> INSTRUCTION:
Gather every line of the records below that contains the string "resolution", matching case exactly.

Records from a dataset
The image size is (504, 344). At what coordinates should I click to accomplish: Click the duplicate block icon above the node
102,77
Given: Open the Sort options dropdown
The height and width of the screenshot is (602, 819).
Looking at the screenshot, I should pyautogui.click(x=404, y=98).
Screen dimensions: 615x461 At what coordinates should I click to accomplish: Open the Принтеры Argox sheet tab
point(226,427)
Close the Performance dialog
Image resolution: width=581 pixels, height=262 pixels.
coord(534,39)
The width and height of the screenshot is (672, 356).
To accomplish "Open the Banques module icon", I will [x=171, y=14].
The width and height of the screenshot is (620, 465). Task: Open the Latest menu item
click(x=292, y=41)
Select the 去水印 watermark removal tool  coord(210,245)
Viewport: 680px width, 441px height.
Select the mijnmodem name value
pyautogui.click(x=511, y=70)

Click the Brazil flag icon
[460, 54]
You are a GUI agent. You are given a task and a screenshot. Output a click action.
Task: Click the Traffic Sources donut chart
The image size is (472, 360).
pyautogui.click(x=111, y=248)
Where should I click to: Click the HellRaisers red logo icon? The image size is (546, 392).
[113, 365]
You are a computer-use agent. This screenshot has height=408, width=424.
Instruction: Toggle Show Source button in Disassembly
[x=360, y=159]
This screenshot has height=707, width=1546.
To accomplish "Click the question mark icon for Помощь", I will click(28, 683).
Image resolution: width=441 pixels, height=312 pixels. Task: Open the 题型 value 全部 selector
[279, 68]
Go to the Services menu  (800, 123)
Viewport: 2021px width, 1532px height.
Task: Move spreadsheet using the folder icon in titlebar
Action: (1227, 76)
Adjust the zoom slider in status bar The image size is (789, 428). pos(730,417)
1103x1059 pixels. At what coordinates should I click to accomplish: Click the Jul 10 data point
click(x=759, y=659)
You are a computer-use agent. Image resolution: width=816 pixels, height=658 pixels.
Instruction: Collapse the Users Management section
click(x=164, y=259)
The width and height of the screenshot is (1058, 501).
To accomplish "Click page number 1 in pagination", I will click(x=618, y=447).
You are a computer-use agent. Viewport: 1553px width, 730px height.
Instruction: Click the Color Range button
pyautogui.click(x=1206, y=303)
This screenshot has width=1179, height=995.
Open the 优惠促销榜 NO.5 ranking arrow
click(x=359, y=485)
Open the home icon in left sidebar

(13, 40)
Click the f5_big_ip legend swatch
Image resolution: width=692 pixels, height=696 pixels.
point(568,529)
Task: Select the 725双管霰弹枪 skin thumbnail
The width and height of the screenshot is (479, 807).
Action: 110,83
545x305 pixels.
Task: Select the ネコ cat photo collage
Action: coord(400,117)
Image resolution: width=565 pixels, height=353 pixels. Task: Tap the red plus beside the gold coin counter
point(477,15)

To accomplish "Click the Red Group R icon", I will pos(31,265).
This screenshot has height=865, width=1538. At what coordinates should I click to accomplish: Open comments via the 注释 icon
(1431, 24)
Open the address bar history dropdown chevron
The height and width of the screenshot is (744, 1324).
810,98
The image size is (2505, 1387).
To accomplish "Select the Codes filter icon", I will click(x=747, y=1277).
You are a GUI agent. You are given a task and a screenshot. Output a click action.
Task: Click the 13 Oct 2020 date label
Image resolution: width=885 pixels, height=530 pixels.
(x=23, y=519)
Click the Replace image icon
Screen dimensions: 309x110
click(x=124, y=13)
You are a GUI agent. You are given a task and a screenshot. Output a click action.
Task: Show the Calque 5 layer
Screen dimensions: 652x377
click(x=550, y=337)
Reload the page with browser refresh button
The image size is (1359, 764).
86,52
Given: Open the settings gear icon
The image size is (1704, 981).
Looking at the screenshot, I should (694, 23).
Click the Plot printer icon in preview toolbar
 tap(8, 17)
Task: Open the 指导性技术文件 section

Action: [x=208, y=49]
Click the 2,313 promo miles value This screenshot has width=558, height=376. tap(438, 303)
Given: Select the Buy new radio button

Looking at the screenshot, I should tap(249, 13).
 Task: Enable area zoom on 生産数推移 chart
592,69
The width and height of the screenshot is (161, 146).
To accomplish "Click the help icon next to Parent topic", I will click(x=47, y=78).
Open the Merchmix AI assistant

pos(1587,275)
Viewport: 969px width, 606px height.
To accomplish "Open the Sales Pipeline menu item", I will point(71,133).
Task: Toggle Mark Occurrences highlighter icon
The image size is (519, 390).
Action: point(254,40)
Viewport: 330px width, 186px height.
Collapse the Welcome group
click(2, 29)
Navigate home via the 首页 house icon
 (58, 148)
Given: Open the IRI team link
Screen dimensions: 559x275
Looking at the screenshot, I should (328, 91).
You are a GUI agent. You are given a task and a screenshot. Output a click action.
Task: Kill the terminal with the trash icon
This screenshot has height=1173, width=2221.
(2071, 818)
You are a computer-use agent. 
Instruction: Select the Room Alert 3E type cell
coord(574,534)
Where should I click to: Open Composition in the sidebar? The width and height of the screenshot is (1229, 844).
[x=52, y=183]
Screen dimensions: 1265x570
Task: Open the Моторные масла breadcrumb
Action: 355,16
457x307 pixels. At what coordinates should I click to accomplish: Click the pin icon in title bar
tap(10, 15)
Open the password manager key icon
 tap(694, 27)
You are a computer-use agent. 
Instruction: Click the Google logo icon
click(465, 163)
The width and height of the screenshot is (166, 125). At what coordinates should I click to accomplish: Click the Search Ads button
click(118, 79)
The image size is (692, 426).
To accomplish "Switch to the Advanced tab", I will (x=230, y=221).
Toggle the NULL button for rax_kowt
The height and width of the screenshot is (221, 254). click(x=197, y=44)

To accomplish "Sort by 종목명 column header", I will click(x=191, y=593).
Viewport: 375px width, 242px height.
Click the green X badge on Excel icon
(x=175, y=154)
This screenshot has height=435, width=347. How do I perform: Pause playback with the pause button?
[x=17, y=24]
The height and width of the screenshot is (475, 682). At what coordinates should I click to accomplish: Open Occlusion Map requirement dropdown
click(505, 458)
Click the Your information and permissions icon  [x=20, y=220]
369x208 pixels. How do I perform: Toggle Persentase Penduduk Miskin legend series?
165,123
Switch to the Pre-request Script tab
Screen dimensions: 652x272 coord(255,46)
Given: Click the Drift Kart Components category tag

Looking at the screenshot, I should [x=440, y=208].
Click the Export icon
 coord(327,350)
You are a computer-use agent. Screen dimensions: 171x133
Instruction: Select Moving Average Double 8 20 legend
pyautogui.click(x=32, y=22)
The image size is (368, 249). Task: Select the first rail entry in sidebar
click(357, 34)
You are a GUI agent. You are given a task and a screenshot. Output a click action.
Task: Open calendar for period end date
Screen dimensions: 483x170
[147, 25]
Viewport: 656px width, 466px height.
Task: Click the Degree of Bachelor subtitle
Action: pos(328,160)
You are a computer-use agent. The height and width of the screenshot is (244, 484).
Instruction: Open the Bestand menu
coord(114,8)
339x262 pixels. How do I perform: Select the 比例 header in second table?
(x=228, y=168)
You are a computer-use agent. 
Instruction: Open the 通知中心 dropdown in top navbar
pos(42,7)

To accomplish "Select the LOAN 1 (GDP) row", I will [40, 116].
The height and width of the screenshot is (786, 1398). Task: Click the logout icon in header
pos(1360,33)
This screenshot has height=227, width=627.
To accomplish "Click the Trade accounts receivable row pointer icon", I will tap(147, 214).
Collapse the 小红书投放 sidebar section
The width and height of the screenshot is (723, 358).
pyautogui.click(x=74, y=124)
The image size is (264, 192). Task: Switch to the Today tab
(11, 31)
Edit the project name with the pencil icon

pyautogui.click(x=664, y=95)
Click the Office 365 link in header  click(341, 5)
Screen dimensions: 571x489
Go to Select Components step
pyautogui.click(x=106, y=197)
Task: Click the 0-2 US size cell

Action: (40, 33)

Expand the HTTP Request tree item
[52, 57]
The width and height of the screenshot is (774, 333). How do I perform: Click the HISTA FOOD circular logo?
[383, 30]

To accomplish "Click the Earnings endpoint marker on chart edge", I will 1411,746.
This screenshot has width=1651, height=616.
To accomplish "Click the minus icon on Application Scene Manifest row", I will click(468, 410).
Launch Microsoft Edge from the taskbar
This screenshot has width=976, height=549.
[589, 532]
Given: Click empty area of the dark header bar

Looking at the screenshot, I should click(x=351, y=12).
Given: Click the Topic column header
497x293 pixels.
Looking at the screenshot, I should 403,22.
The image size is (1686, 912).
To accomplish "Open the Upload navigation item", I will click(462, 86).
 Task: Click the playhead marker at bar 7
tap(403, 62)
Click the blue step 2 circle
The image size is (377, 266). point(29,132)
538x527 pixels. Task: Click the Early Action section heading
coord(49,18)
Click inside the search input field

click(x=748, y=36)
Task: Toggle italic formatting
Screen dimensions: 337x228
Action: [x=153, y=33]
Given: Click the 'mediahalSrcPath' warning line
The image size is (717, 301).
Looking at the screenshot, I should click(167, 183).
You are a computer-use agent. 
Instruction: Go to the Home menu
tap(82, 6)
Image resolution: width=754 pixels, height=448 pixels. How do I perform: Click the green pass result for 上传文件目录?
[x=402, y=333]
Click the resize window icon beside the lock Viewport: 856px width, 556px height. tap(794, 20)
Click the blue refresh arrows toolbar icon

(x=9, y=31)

> IN RESPONSE:
Image resolution: width=581 pixels, height=262 pixels.
Image resolution: width=441 pixels, height=312 pixels. Task: Open the 题型 value 全部 selector
You are a computer-use agent. Image resolution: width=816 pixels, height=658 pixels.
Image resolution: width=692 pixels, height=696 pixels.
Image resolution: width=565 pixels, height=353 pixels. Task: Tap the red plus beside the gold coin counter
Image resolution: width=885 pixels, height=530 pixels.
Image resolution: width=754 pixels, height=448 pixels. How do I perform: Click the green pass result for 上传文件目录?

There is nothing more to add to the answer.